For some time now, I’ve been aware of a subtle difference between the advice being dispensed here at Campaign Mastery and what really happened in the games that I run. At first, I wasn’t entirely sure that my perception was accurate; I couldn’t put my finger on exactly what the differences were, indicating that it was something very subtle, and even when I became convinced that there was something to it, I was inclined to dismiss it as the difference between a perfect world (the idealized approach offered by these blog posts) and the real world, where compromise is often necessary. And I still couldn’t put my finger on exactly what the difference was.

It was while reading one of the books inherited from my friend, Stephen, that the penny dropped and I figured out what the difference was. The book was “Captain’s Logs Supplemental” by Edward Gross and Mark A Altman, and the text was discussing the differences between ST: The Next Generation and Classic Trek, specifically the differences in the casting process and the dynamic of the cast as viewed on-screen.

Star Trek was always intended to be an ensemble cast, but the triumvirate of McCoy, Spock and Kirk hijacked that to a large extent (according to the book) and turned it into a star vehicle for these three cast members. Thereafter, the rest of the cast struggled to get even a featured moment that didn’t involve one of the big three; while with Next Gen Roddenberry finally got what he had been aiming for all along. It doesn’t matter whether you agree with this assessment or not – or whether you like one or both Star Treks or not – the important point here is the difference between a star vehicle and an ensemble.

The differences are subtle but unexpectedly profound. And exactly the point of departure between the idealized advice that I had been advocating and the real world practice that I was experiencing in my own games.
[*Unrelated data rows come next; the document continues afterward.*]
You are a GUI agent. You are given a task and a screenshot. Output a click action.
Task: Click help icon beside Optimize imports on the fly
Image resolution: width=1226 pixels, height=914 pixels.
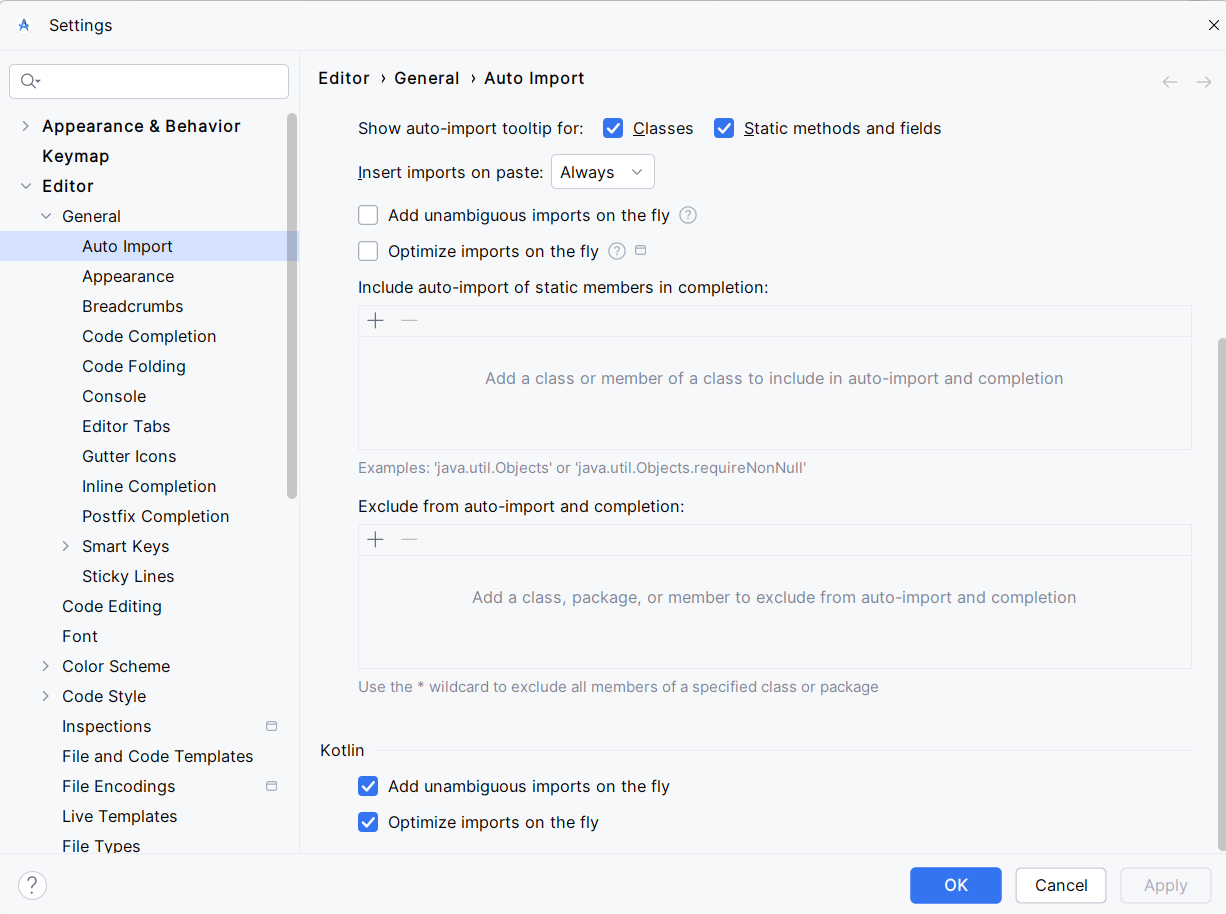[x=617, y=251]
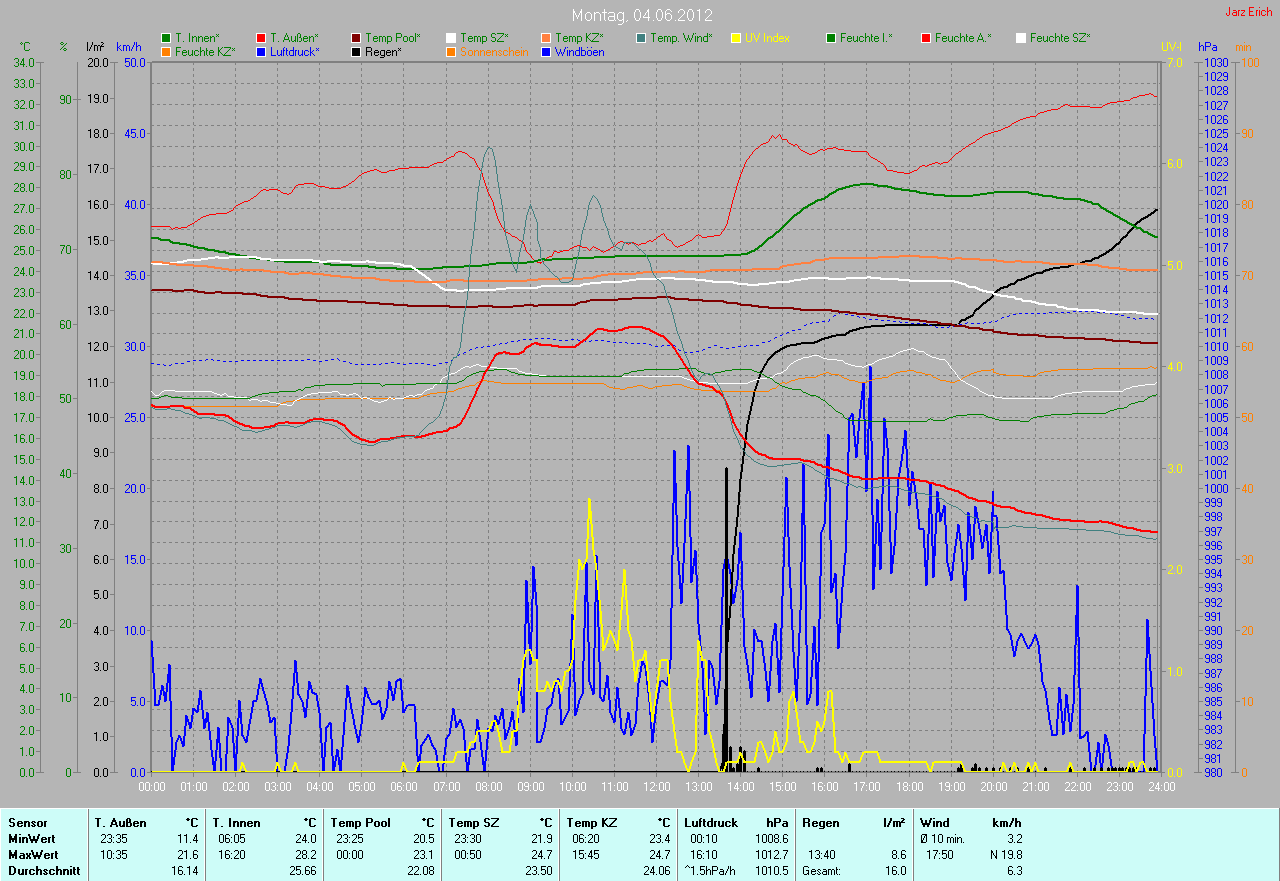Select the Luftdruck column header in table
Image resolution: width=1280 pixels, height=881 pixels.
pyautogui.click(x=710, y=822)
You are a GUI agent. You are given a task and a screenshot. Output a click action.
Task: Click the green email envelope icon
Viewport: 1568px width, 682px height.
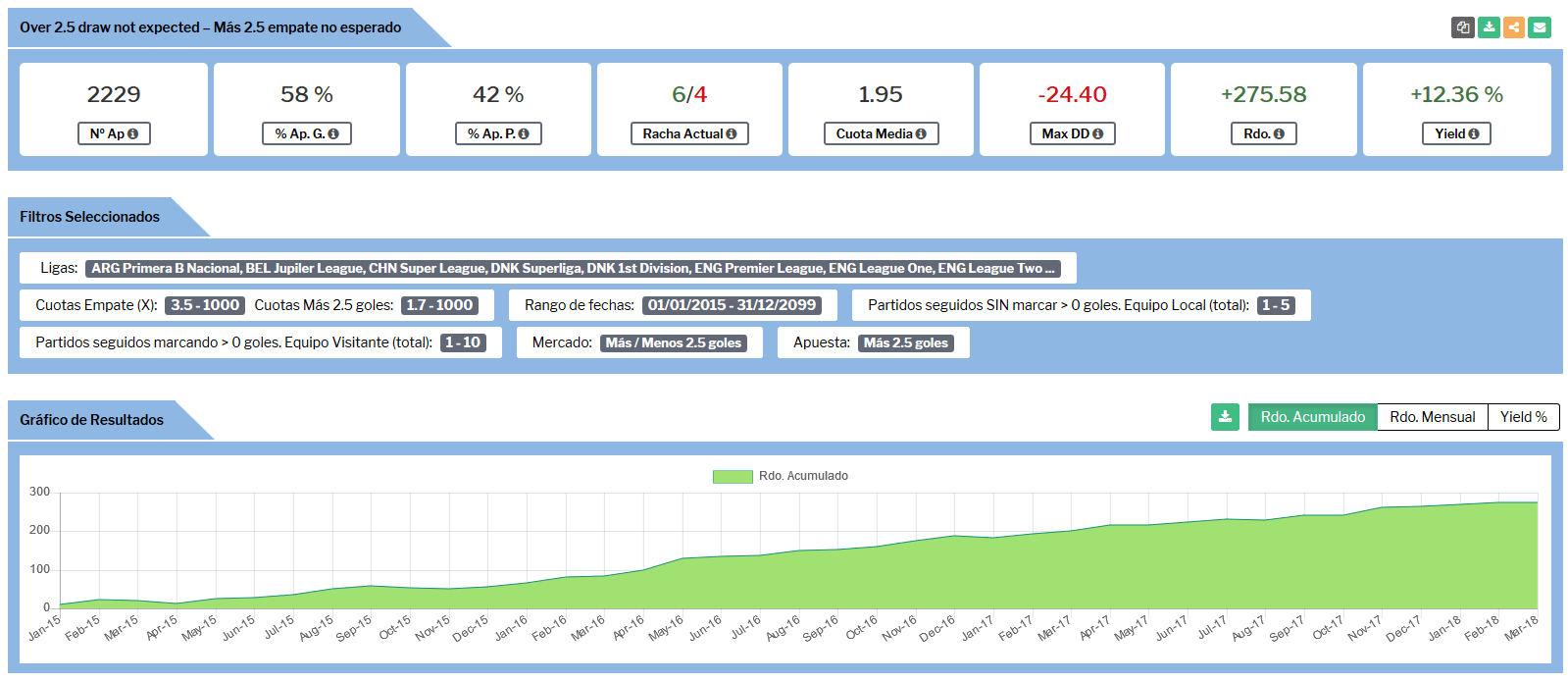pyautogui.click(x=1540, y=27)
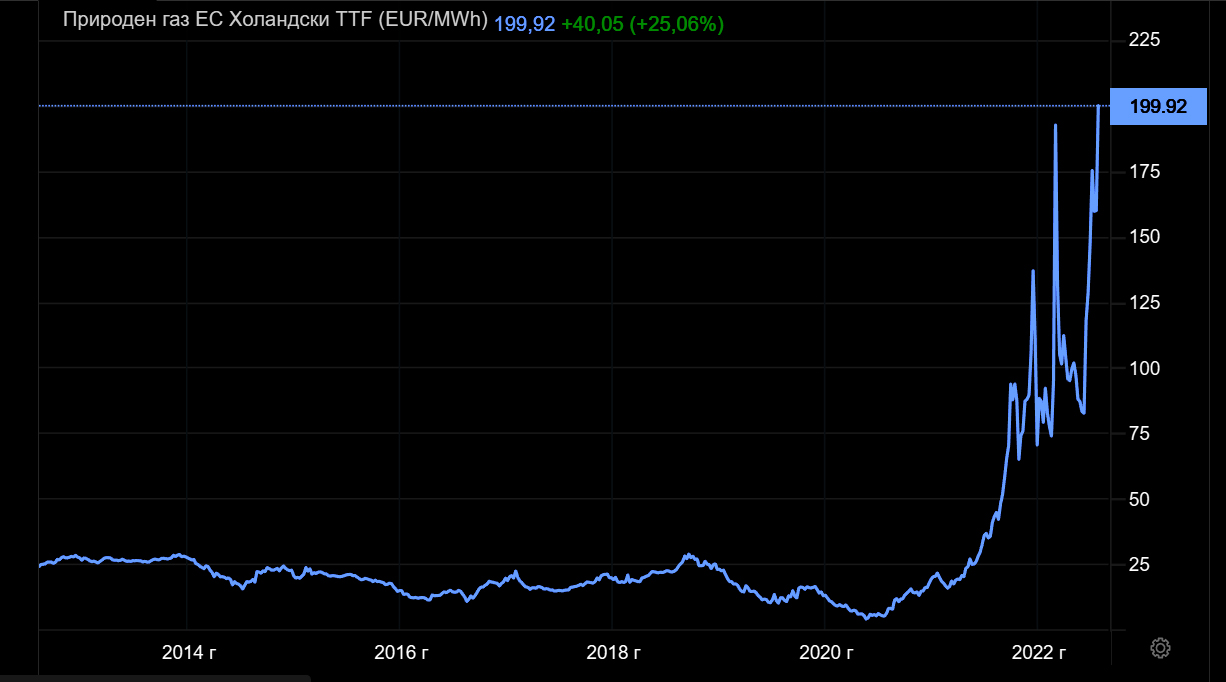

Now, I’m a firm believer that the more you understand what’s really going on under the hood in your games – whether it be game mechanics, character interactions, or your own through processes – the more control you have over the game and the better you are able to GM that game. You’ll know when to encourage and when to discourage, when to play into and when to step away from, established player behavior patterns. And make no mistake, this is as much about the players as it is the characters that they bring to the table.

So what are the differences?

In an ensemble, there may be one or two featured characters in a plotline but these ‘hats’ get passed around from session to session, adventure to adventure. This week, the featured character might be Narcissus of Thiomipoles and next week Brutus the Barbarian. Those who aren’t wearing that ‘hat’ get only a passing mention unless they are interacting directly with the featured character or with the plotline that has derived from them.

In a star vehicle, there is a small segment of the character population who are consistently at the centre of things, who are the characters driving the show (or, in this case, the game) forwards. In general, this will be one-half or less of the total PC population. The other PCs are supporting cast, present not to star in their own right but to give the stars someone to interact with, to propel the story forwards. They may supply crucial information to the main stars that enable the plot to move forwards, but they rarely have the spotlight all to themselves – and when they do, it’s only a precursor to new complications in the lives of the starring characters.

In an ensemble, you could have an adventure in which a character does nothing except stay in the background and observe or may not appear at all except at the beginning or the end of the adventure, this week, while next week they are the centre of attention; while in a star vehicle, its unthinkable not to have the stars take centre stage for the majority of the adventure.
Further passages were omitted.